Senate Majority Leader Harry Reid, D-Nev., argued that the change was needed in the face of unprecedented Republican obstruction of nominees, which prevented the president from fulfilling his constitutional duty to fill vacancies in the courts, as well as in his administration.
More broadly, he argued that the Senate threatened to become “obsolete” if it did not act to end gridlock.
“The gridlock has consequences,” he said in opening the debate. “It’s not only bad for President Obama, bad for this body, the United States Senate, it’s bad for our country.”
Reid acknowledged that neither party’s hands were “clean” in the fight. When Democrats were in the minority nearly two decades ago, they fiercely resisted a Republican attempt to make the same rule change Democrats implemented Thursday.
But times had changed, he argued.
“Can anyone say that the Senate is working now?” he asked. “I don’t think so.”
“It doesn’t distract people from Obamacare, it reminds them of Obamacare,” Senate Minority Leader Mitch McConnell, R-Ky., said, following Reid at the lectern. “It only reinforces the narrative of a party that is willing to do and say just about anything to get its way.”

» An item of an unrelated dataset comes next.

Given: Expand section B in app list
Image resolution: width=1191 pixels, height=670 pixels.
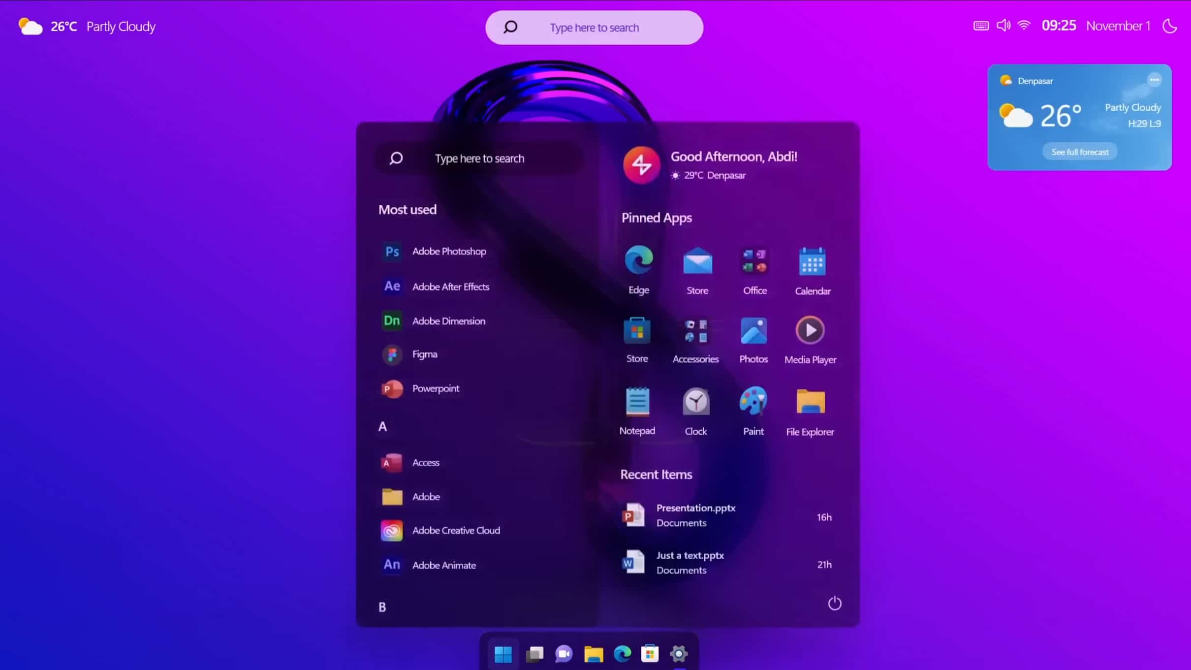Looking at the screenshot, I should [x=381, y=606].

Republicans also argued that Democrats were “breaking the rules to change the rules,” by using a simple majority vote rather than a two-thirds vote, as Senate rules state. Democrats believe they are on firm footing, however, since the Constitution allows the Senate to make or change its own rules at any time.
The unprecedented action injected unusual drama into the historic Senate chamber. At one point Sen. Susan Collins, R-Maine, arguably the body’s leading centrist, could be seen pleading with Reid to pull back from his threat.
In the short term, the Democrats’ action paves the way for the confirmation of Obama’s three pending appointments to the important D.C. Circuit court, beginning with Patricia Millett, whose nomination was the vehicle for Thursday’s action. Democrats could also apply the rule change to other executive nominations that have been blocked, like Rep. Mel Watt, D-N.C., Obama’s pick to lead the Federal Housing Finance Agency.
The long-term consequences are less clear. The Democrats’ move amounts to a gamble that Republicans will not regain both the White House and control of the Senate by 2016. If they did, the GOP would likely abide by the same new rules to confirm nominees opposed by Democrats.
Looming more immediately is a possible vacancy on the U.S. Supreme Court that would occur during Obama’s final years in office. Democrats’ decision to exempt high court appointments from the rules change might nonetheless give Republicans additional motivation to block whomever he chooses.